Carmit filed a lawsuit against Strauss in 2010 claiming that Elite, which later merged into the Strauss Group, pushed Cadbury out of the Israeli market by abusing its power as a monopoly. Carmit, Cadbury’s local partner, has claimed 80 million shekels in damages for what it alleged to be anti-trust behavior by Elite between 2002 and 2003, when Cadbury sought to enter the Israeli market.
Strauss has stated that the actions taken by Elite at the time, including the lowering of its prices, were reasonable. The Strauss Group has claimed in court that Carmit failed to penetrate the Israeli market due to bad business decisions by its senior executives and difficulties that arose between the company and Cadbury. Strauss submitted internal Carmit documents at the Central District Court in Lod to show that Cadbury’s failure to penetrate the Israeli market was due to internal problems.
“We trust and are confident that the court will give full redress for Strauss’ behavior in pushing Cadbury products out of the market and in trying to drag out the case over years by hiding documents and figures,” said Carmit’s lawyer Zohar Lande in response.
Among the evidence submitted was correspondence between the head manager of the Cadbury’s Israel project and Carmit CEO Rael Goodman, in which Cadbury requested that Carmit reduce the its exposure to media, especially foreign media following its product launch. The request came following an article in a London Jewish newspaper about Cadbury’s launch in Israel that Cadbury worried would lead to an Arab boycott of its products.
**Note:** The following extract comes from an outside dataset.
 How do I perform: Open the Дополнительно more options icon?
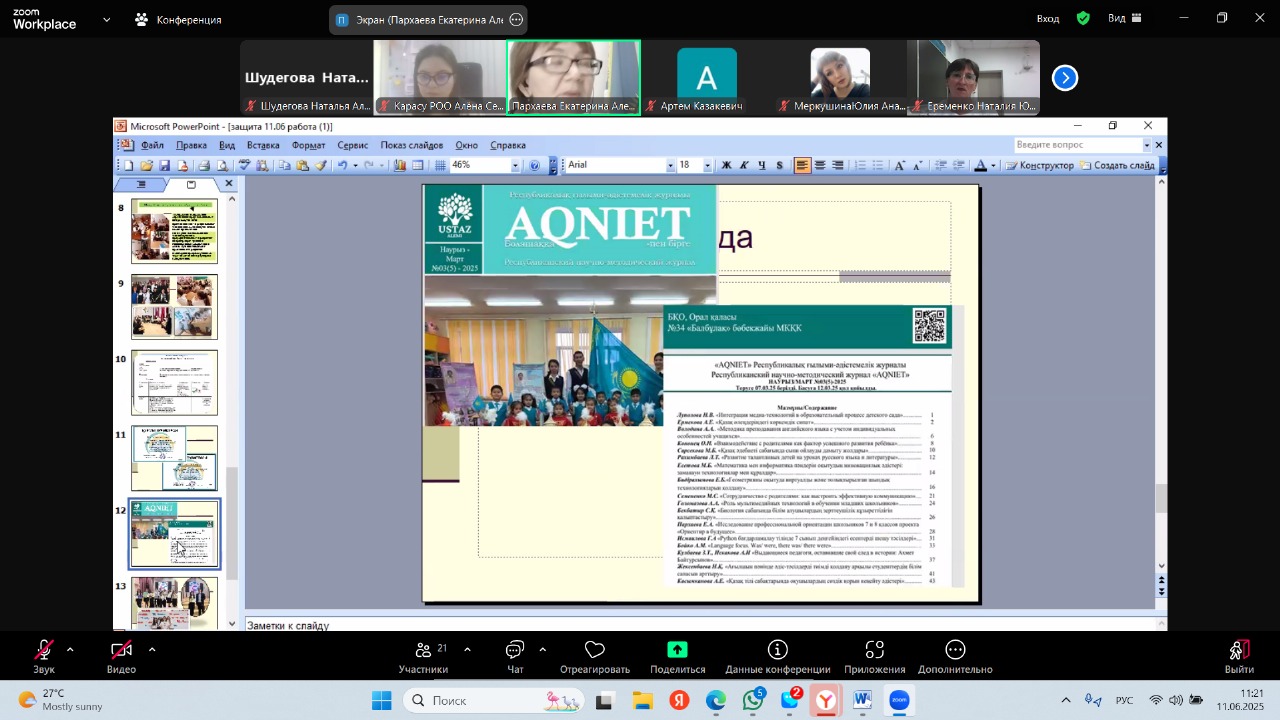click(955, 651)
Another internal Carmit document submitted by Strauss summarized a meeting between Cadbury and Carmit in March 2003. Cadbury stated in the meeting that it would suspend its financing of Carmit’s marketing activities until the latter had created a new business plan that would ensure significant sales growth.
Elite was declared a monopoly in the area of chocolate candy bars in 1988. As a result, under the Anti-Trust Law Elite was not allowed to lower its prices in a “predatory” manner. At stake in the case is whether Elite’s price reductions were predatory and whether they were enough to push Cadbury’s more expensive chocolate out of the market.